I tried to find some direction, but I do not know what is the right term here, is it reducibility? separability?
In the smallest interesting dimension you can use the exceptional morphism $\mathrm{SL}_2(\mathbb{C}) \times \mathrm{SL}_2(\mathbb{C}) \to \mathrm{SO}_4(\mathbb{C})$ obtained by viewing $\mathrm{SL}_2$ as a symplectic group, and using the fact that the tensor product of two vector spaces endowed with alternate forms is naturally endowed with a symmetric form. This morphism is onto and has kernel $\{(1,1),(-1,-1)\}$. I believe that the image of $\mathrm{SU}(2) \times \mathrm{SU}(2)$ is isomorphic to $\mathrm{SO}(4)$ (the compact Lie group). This may be deduced from $\mathrm{SU}(2) = \mathrm{SL}_2(\mathbb{C})^\sigma$ where $\sigma(g) = A \overline{g} A^{-1}$ and $A = \begin{pmatrix} 0 & 1 \\ -1 & 0 \end{pmatrix}$. Working out a basis of $\mathbb{C}^2 \otimes \mathbb{C}^2$ in which the image is the usual $\mathrm{SO}(4)$ is an exercise in Galois cohomology (for $\mathbb{C}/\mathbb{R}$). Choosing as basis of $\mathbb{C}^2 \otimes \mathbb{C}^2$ the family $(e_1 \otimes e_1, e_1 \otimes e_2, e_2 \otimes e_1, e_2 \otimes e_2)$ where $(e_1, e_2)$ is the standard basis of $\mathbb{C}^2$, I find that the image of the tensor product map $\mathrm{SU}(2) \times \mathrm{SU}(2) \to \mathrm{GL}_4(\mathbb{C})$ is $h \mathrm{SO}(4) h^{-1}$ where $$ \mathrm{SO}(4) = \{ g \in \mathrm{SL}_4(\mathbb{R}) \,|\, g^T = g^{-1} \}$$ and $$h = \begin{pmatrix} 1 & 0 & 0 & -i \\ 0 & i & 1 & 0 \\ 0 & i & -1 & 0 \\ 1 & 0 & 0 & i \end{pmatrix}.$$
So the image of $\mathrm{U}(2) \times \mathrm{U}(2)$ in $\mathrm{U}(4)$ is $\mathrm{U}(1) \cdot h \mathrm{SO}(4) h^{-1}$. To check if $g \in \mathrm{U}(4)$ is in the image, first find out if there exists $z \in \mathrm{U}(1)$ such that $z^{-1} h^{-1} g h$ has real entries (since $g \neq 0$ there is at most one such $z$ up to multiplication by $-1$), and if so check if $z^{-1} h^{-1} g h$ belongs to $\mathrm{SO}(4)$.

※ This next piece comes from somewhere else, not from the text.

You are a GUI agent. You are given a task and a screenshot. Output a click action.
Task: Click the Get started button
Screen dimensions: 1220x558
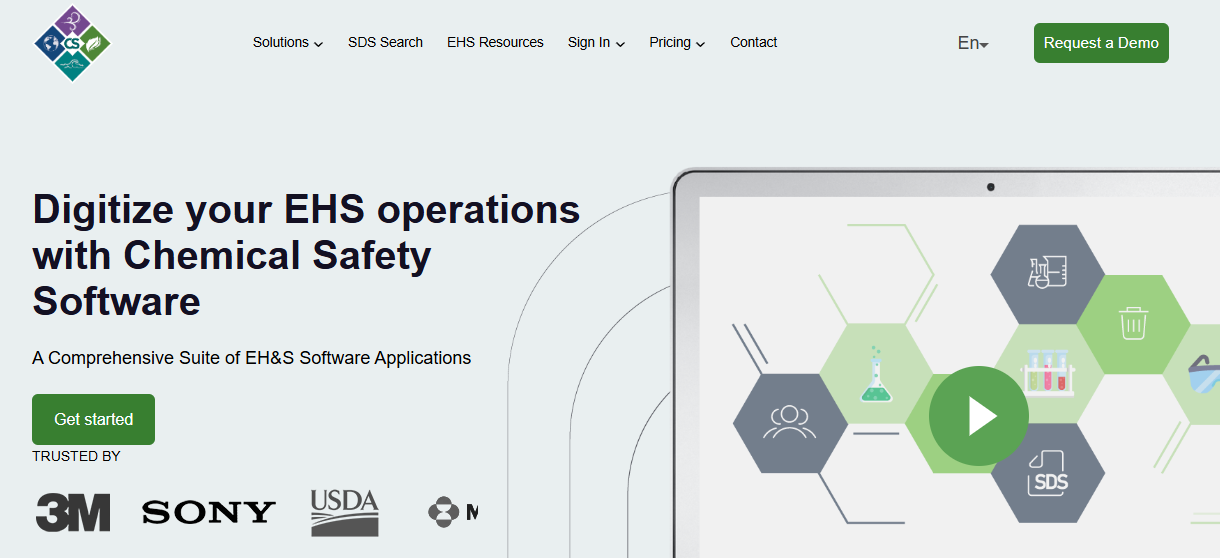click(x=93, y=419)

Edit: a few indications on how $h$ is found: $A \in \mathrm{SL}_2(\mathbb{C})$ corresponds to a $1$-cocycle $c: \mathrm{Gal}(\mathbb{C}/\mathbb{R}) \to \mathrm{PGL}_2(\mathbb{C})$ defined by $c(1) = 1$ and $c(\overline{\cdot}) = A$ (well, its image in $\mathrm{PGL}_2(\mathbb{C})$) because we have $A \overline{A} = A^2 = -1 \in \ker(\mathrm{SL}_2(\mathbb{C}) \to \mathrm{PGL}_2(\mathbb{C}))$. Similarly $A \otimes A \in \mathrm{SO}_4(\mathbb{C})$ (with the choice of basis above, this $\mathrm{SO}_4$ is the one for the symmetric matrix $S = \begin{pmatrix} & & & 1 \\ & & -1 & \\ & -1 & & \\ 1 & & & \end{pmatrix}$, which also happens to be $A \otimes A$) defines a $1$-cocycle $c': \mathrm{Gal}(\mathbb{C}/\mathbb{R}) \to \mathrm{SO}_4(\mathbb{C})$. Now by Hilbert 90 we know that any $1$-cocycle $\mathrm{Gal}(\mathbb{C}/\mathbb{R}) \to \mathrm{GL}_4(\mathbb{C})$ is a coboundary, in other words $A \otimes A$ may be written as $h \overline{h}^{-1}$ for some $h \in \mathrm{GL}_4(\mathbb{C})$. For the explicit computation we can use the standard proof of Hilbert 90: $x$ may be chosen of the form $\sum_{\tau \in \mathrm{Gal}(\mathbb{C}/\mathbb{R})} c'(\tau) \tau(a)$ for "generic" $a \in \mathrm{GL}_4(\mathbb{C})$. In fact we can make the computation slightly simpler by replacing $A \otimes A$ by $\begin{pmatrix} 0 & 1 \\ 1 & 0 \end{pmatrix}$ because $A$ is made up of this $2 \times 2$ matrix and its opposite. Finally, translating the above (split) $\mathrm{SO}_4$ for $S$ via the change of basis corresponding to $h$, we find the "usual" special orthogonal group for the symmetric matrix $I_4$.